▶ **Exercise directions**
Copy out each line of the material below that holds the string "Expand".
↓
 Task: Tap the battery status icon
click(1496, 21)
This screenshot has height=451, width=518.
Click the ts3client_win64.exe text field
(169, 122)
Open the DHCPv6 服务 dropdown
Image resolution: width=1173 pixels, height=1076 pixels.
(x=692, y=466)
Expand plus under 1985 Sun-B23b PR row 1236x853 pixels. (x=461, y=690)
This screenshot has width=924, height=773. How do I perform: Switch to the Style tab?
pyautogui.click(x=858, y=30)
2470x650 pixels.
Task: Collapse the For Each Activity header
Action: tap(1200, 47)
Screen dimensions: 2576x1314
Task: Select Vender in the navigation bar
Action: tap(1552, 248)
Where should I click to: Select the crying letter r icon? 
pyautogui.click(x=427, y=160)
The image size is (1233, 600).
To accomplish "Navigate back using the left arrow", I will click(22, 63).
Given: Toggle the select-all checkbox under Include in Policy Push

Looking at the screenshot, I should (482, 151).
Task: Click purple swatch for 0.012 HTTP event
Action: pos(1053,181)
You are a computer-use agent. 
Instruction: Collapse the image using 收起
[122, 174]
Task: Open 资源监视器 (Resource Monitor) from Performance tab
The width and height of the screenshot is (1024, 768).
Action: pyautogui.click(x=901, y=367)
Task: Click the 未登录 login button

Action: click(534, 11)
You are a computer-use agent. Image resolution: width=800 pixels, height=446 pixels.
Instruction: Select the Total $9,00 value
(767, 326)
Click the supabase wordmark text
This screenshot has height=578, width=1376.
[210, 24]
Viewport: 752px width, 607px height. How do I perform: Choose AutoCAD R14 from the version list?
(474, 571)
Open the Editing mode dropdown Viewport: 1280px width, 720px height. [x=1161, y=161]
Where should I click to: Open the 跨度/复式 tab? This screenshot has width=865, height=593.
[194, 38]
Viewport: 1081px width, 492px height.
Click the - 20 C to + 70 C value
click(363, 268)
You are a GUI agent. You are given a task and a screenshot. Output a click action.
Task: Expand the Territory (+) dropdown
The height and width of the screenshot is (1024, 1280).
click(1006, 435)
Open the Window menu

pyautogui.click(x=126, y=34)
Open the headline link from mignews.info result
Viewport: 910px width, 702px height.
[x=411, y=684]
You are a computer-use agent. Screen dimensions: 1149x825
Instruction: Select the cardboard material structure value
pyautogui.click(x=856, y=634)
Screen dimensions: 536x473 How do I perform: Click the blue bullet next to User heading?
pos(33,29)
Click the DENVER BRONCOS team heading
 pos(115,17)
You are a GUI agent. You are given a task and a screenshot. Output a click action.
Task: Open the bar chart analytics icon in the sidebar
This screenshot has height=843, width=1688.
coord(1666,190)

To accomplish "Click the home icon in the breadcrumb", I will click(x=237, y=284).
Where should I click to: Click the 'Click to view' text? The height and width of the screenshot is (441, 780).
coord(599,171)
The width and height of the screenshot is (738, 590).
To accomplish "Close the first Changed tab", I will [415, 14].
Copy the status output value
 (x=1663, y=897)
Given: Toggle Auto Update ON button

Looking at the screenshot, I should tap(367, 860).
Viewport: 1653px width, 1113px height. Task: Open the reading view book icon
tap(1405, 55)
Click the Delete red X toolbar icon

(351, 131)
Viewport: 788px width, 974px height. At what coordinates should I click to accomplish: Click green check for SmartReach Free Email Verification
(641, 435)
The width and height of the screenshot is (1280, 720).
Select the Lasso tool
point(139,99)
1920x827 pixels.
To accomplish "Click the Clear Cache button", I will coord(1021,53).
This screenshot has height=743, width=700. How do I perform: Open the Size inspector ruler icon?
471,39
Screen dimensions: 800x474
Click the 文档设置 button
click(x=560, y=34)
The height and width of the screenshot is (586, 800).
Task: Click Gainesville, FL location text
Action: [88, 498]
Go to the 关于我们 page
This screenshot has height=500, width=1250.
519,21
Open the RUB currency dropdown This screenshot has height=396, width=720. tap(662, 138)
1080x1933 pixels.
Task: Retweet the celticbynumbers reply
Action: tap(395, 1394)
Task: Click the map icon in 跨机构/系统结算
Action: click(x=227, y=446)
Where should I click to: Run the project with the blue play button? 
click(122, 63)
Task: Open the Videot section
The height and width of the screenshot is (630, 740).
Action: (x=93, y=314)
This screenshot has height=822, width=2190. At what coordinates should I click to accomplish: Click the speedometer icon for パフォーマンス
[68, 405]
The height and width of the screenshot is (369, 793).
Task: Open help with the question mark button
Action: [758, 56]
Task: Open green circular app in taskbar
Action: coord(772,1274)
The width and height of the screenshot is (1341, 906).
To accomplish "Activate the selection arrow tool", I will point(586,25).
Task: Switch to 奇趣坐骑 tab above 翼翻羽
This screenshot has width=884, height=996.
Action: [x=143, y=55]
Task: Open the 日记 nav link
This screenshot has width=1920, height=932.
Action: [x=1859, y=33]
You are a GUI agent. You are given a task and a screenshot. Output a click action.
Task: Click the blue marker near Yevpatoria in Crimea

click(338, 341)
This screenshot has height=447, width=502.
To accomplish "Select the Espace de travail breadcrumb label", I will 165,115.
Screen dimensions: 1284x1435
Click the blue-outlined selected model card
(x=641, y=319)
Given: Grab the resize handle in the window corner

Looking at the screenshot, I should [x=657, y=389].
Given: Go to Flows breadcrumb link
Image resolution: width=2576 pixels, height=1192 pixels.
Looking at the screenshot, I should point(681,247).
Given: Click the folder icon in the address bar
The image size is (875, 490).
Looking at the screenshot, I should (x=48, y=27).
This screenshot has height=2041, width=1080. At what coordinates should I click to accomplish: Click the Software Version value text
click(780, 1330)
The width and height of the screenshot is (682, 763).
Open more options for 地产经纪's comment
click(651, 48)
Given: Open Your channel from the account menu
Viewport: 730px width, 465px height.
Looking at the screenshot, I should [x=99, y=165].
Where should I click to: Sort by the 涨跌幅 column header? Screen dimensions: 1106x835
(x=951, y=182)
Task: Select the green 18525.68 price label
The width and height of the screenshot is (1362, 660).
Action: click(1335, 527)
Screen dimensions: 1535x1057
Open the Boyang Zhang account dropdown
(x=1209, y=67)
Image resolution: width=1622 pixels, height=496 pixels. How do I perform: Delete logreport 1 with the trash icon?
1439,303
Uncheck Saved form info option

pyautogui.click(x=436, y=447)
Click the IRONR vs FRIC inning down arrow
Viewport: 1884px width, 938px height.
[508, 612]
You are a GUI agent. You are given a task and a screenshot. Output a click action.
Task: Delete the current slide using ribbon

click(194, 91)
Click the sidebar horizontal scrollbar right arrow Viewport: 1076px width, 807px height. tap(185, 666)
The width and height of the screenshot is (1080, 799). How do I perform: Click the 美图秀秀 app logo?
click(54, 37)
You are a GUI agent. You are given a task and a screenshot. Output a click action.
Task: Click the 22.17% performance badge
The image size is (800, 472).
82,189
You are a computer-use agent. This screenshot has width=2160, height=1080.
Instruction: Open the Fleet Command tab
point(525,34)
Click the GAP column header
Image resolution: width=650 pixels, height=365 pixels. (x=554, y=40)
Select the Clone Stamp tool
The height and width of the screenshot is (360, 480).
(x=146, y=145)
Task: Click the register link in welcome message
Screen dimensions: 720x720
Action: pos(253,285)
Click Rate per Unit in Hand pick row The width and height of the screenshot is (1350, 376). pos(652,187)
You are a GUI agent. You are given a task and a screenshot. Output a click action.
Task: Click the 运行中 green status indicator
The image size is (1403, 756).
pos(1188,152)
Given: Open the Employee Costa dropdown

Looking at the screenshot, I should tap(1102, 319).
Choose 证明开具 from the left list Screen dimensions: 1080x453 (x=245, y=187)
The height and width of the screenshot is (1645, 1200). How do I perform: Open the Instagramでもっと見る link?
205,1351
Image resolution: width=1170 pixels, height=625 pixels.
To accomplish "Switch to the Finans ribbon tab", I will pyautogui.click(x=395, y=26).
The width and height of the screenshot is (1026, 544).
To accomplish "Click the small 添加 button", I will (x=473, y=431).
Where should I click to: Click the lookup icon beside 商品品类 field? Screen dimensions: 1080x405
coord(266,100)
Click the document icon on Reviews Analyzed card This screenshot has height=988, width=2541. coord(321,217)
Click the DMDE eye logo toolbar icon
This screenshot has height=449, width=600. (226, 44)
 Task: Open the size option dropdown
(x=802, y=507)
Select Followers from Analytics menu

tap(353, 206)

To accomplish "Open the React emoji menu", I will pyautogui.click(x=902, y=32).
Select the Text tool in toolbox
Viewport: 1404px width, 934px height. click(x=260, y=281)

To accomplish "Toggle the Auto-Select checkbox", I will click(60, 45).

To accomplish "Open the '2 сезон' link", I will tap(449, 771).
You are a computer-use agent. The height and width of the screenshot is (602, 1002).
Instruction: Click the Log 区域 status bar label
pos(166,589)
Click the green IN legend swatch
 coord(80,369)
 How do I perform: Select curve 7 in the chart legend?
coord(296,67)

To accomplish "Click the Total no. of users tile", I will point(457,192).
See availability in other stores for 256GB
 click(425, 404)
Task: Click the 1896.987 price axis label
↑
▶ **Exercise output**
Expand plus under 1985 Sun-B23b PR row 1236x853 pixels. (x=461, y=690)
Task: Expand the Territory (+) dropdown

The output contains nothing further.